Acute respiratory distress syndrome (ARDS) is characterized by alveolar epithelial disruption. Lipoxins (LXs), as so-called “braking signals” of inflammation, are the first mediators identified to have dual anti-inflammatory and inflammatory pro-resolving properties.
In vivo, lipoxinA 4 was administrated intraperitoneally with 1 μg/per mouse after intra-tracheal LPS administration (10 mg/kg). Apoptosis, proliferation and epithelial–mesenchymal transition of AT II cells were measured by immunofluorescence. In vitro, primary human alveolar type II cells were used to model the effects of lipoxin A 4 upon proliferation, apoptosis and epithelial–mesenchymal transition.
In vivo, lipoxin A 4 markedly promoted alveolar epithelial type II cells (AT II cells) proliferation, inhibited AT II cells apoptosis, reduced cleaved caspase-3 expression and epithelial–mesenchymal transition, with the outcome of attenuated LPS-induced lung injury.
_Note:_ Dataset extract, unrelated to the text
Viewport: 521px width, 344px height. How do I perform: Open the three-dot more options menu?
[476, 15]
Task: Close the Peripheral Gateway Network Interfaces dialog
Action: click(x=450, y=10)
In vitro, lipoxin A 4 increased primary human alveolar epithelial type II cells (AT II cells) proliferation and reduced LPS induced AT II cells apoptosis. LipoxinA 4 also inhibited epithelial mesenchymal transition in response to TGF-β 1, which was lipoxin receptor dependent. In addition, Smad3 inhibitor (Sis3) and PI3K inhibitor (LY294002) treatment abolished the inhibitory effects of lipoxinA 4 on the epithelial mesenchymal transition of primary human AT II cells. Lipoxin A 4 significantly downregulated the expressions of p-AKT and p-Smad stimulated by TGF-β 1 in primary human AT II cells.